-- Task brief --
Copy every line from the one that holds "Select the price row in schema table" to the end of the records below, exactly and with nothing else, but without any pictures.

-- Listed entries --
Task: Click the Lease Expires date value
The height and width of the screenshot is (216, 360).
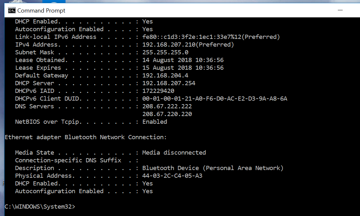Action: coord(183,68)

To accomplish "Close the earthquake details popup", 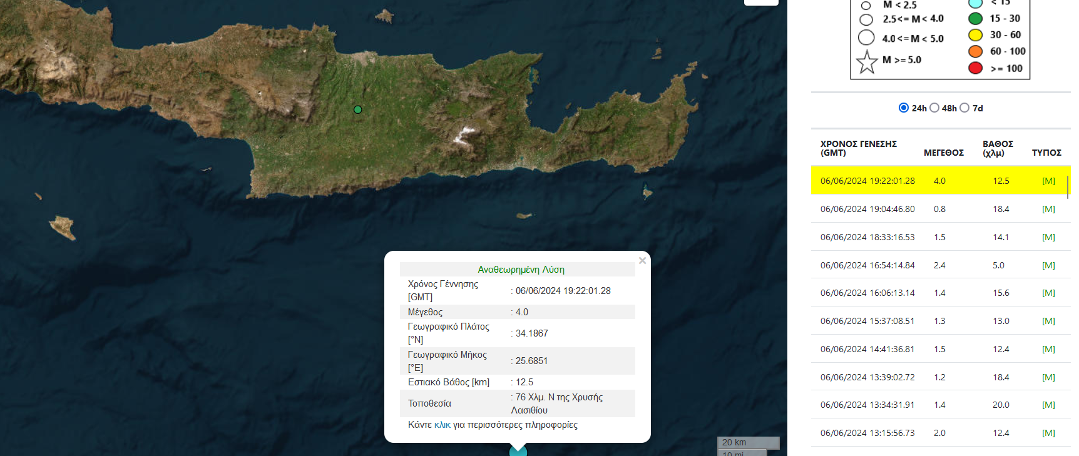I will pos(642,261).
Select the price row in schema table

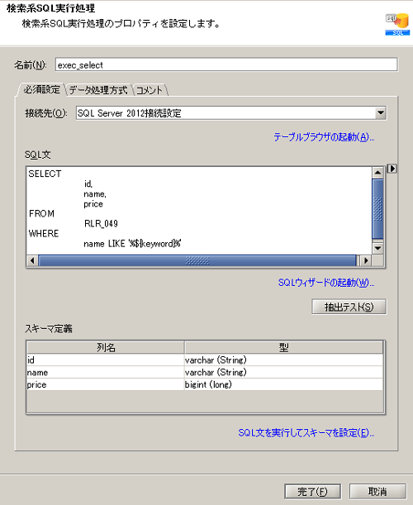tap(205, 384)
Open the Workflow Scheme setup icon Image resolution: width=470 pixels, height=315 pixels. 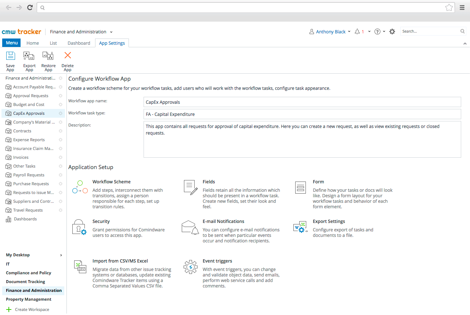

-- Response --
Select the price row in schema table

tap(205, 384)
Open the Workflow Scheme setup icon Image resolution: width=470 pixels, height=315 pixels. 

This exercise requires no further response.